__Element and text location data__
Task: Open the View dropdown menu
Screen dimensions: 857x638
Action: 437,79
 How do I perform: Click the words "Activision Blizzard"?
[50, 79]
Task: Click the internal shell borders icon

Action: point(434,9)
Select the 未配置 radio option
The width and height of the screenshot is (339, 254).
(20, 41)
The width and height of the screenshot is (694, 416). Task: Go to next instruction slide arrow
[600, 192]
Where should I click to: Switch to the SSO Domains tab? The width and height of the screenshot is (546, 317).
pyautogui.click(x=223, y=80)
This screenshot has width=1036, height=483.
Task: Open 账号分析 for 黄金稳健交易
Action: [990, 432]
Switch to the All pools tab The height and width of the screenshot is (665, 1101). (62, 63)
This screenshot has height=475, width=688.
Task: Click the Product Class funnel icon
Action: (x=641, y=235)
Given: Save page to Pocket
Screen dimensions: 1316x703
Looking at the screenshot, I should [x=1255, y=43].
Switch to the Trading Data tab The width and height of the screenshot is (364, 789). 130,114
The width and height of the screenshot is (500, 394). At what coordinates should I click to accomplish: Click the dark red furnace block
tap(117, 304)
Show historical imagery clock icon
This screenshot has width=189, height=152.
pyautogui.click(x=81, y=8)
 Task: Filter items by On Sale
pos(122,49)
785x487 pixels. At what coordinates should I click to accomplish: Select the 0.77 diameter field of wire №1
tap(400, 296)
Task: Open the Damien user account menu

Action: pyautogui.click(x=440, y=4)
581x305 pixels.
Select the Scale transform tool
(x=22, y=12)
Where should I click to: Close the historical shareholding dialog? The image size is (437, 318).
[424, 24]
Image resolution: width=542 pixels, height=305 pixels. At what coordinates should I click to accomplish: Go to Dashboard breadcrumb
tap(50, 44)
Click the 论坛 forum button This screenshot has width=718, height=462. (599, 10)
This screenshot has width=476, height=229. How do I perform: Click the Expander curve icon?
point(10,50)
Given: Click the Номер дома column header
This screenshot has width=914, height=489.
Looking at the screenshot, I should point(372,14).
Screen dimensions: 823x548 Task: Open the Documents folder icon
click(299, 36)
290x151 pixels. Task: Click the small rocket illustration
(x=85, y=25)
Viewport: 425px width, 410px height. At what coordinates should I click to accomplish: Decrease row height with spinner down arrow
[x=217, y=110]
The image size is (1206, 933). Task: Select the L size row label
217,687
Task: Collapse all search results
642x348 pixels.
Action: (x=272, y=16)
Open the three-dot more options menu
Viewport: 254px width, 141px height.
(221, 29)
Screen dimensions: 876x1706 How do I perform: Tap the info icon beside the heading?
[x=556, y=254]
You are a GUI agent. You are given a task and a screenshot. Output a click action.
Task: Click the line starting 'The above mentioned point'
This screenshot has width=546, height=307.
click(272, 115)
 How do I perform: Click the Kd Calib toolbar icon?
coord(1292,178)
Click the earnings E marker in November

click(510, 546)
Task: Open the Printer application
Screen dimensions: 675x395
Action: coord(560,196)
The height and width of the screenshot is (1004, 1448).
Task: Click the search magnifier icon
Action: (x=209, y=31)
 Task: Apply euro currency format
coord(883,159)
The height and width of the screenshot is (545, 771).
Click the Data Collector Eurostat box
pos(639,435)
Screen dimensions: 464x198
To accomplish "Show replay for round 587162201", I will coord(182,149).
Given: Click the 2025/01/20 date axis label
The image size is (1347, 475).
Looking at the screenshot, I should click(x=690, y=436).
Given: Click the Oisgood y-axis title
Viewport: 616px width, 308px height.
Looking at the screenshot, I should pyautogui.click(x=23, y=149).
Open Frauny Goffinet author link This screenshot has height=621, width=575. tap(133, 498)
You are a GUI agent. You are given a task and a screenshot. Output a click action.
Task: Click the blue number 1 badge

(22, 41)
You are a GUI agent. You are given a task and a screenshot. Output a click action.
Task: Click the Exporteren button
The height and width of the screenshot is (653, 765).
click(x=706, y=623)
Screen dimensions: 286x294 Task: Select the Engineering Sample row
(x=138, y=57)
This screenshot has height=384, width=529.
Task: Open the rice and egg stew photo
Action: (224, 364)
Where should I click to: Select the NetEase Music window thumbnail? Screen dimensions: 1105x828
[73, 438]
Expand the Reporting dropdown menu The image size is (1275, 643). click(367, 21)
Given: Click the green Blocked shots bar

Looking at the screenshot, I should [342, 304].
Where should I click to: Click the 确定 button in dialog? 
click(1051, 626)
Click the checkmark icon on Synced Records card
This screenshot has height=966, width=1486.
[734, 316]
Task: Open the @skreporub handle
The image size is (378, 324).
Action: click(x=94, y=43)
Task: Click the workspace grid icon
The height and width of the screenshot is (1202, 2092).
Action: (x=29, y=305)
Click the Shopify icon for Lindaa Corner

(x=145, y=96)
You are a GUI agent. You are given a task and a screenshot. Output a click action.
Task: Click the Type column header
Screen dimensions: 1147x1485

__Required task__
Edit the listing from its first line through the line with "pos(122,49)", replacing "Pocket" with "Reading List" and keeping everything else the same. Give back only those lines.

__Solution for this problem__
Task: Open the View dropdown menu
Screen dimensions: 857x638
Action: 437,79
 How do I perform: Click the words "Activision Blizzard"?
[50, 79]
Task: Click the internal shell borders icon

Action: point(434,9)
Select the 未配置 radio option
The width and height of the screenshot is (339, 254).
(20, 41)
The width and height of the screenshot is (694, 416). Task: Go to next instruction slide arrow
[600, 192]
Where should I click to: Switch to the SSO Domains tab? The width and height of the screenshot is (546, 317).
pyautogui.click(x=223, y=80)
This screenshot has width=1036, height=483.
Task: Open 账号分析 for 黄金稳健交易
Action: [990, 432]
Switch to the All pools tab The height and width of the screenshot is (665, 1101). (62, 63)
This screenshot has height=475, width=688.
Task: Click the Product Class funnel icon
Action: (x=641, y=235)
Given: Save page to Reading List
Screen dimensions: 1316x703
Looking at the screenshot, I should [x=1255, y=43].
Switch to the Trading Data tab The width and height of the screenshot is (364, 789). 130,114
The width and height of the screenshot is (500, 394). At what coordinates should I click to accomplish: Click the dark red furnace block
tap(117, 304)
Show historical imagery clock icon
This screenshot has width=189, height=152.
pyautogui.click(x=81, y=8)
 Task: Filter items by On Sale
pos(122,49)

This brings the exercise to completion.